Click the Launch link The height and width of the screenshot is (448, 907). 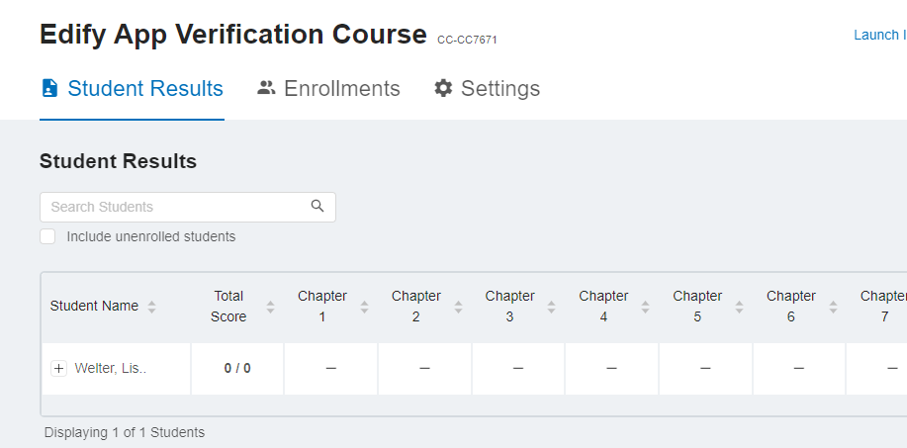pyautogui.click(x=878, y=36)
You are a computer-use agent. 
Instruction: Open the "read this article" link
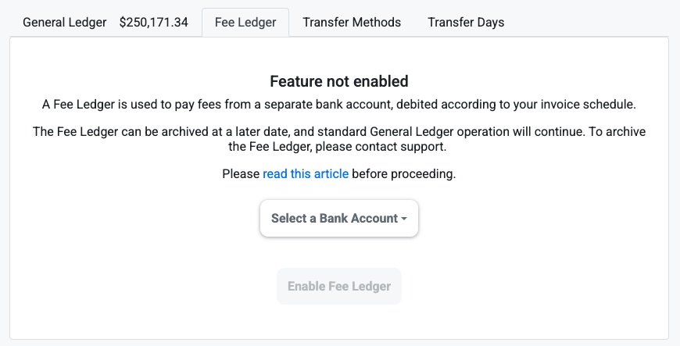point(306,174)
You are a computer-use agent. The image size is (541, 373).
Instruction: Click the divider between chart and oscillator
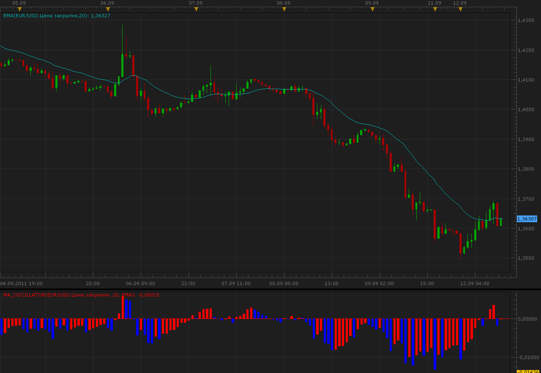pos(271,289)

**WORK INSTRUCTION:** Return exactly the line containing "Instruction: Click the" and every line after it, up to and including the final line of the entries above. Pictures stay out.

**RESULT OF THIS TASK:**
Instruction: Click the divider between chart and oscillator
pos(271,289)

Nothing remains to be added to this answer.